Monday, December 12, 2011

ADVENT IV

Henry Ossawa Tanner The Annunciation (1898)


Fourth Sunday of Advent, Year B, RCL
2 Samuel 7:1-11, 16Canticle 3 or Canticle 15
or Psalm 89:1-4, 19-26
Romans 16: 25-27
Luke 1: 26-38
 
Today’s Gospel forms an obvious and natural bridge between the seasons of Advent and Christmas. It tells of the moment when Mary learns she is pregnant -- the Gospel for the Feast of the Annunciation in fact, which, appropriately, takes place on March 25th, exactly nine months before Christmas. The Gospel is preceded by the Magnificat -- Mary’s wonderful hymn of gracious acceptance – replacing the normal Psalm on this Sunday. Before that again is an Old Testament reading from 2nd Samuel. This is more puzzling. What has the passage from 2nd Samuel to do with Christmas, we might wonder? In fact, it is a brilliant choice, because together these readings capture a deep insight into the meaning of Christmas.

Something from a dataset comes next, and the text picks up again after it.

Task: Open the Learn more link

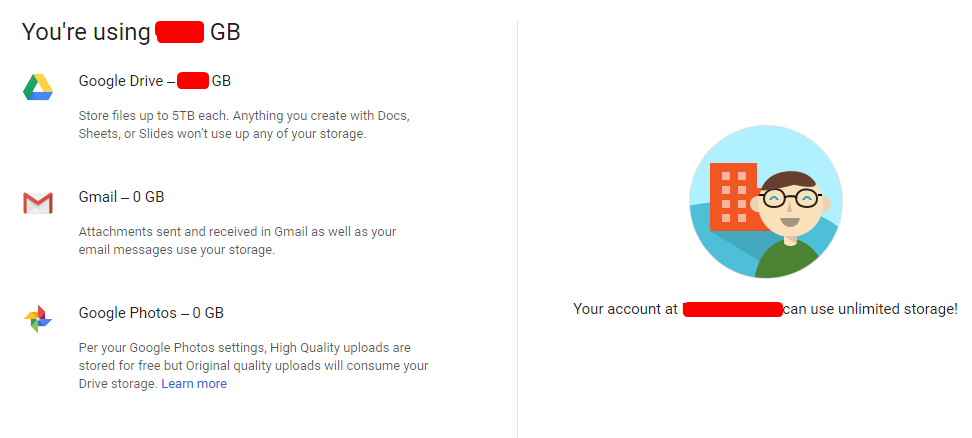Action: 194,384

David, Israel’s greatest King, wants to repay God for the wealth and power he has enjoyed, and he plans to do so by building God a temple to replace the tent that the Israelites have trailed hither and thither through the wilderness. Strangely, God rebukes him. The prophet Nathan is told to say: “Go and tell my servant David: Thus says the LORD: Are you the one to build me a house to live in?” And yet, at the same time he sends an assurance “Your house and your kingdom shall be made sure forever”. This will happen, though, in God’s way, not David’s, and at the moment of His choosing, not ours.

The magnificent dwelling that a king offered to build is rejected -- in favor of the womb of a peasant girl. And David’s presumption in trying to tell God where best to live, contrasts sharply with Mary’s simple acceptance of God’s word. The assurance turns out not to mean that David’s family will always be kings – which we now know since ceased to be the case long ago – but that his line is to be perpetuated in a baby born in obscurity and destined for death by crucifixion. “Your ways are not my ways, says the LORD”. This is a truth we must hold on to if we are to see the real meaning of Christmas through the tinsel, the turkey and the lights.



Henry Ossawa Tanner was an African-American painter who trained at the Pennsylvania Academy of Fine Arts in Philadelphia when the famous Thomas Eakins was Professor of Drawing. Many of Tanner's paintings had religious subjects, and several are in the ownership of Princeton Theological Seminary.